■ **Study material**
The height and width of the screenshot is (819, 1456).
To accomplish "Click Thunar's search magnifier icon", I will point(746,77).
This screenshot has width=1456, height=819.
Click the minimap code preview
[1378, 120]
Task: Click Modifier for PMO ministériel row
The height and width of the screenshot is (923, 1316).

■ **Assigned task**
This exercise requires that all of the entries be repeated exactly.

■ **Answer to the exercise**
The height and width of the screenshot is (819, 1456).
To accomplish "Click Thunar's search magnifier icon", I will point(746,77).
This screenshot has width=1456, height=819.
Click the minimap code preview
[1378, 120]
Task: Click Modifier for PMO ministériel row
The height and width of the screenshot is (923, 1316).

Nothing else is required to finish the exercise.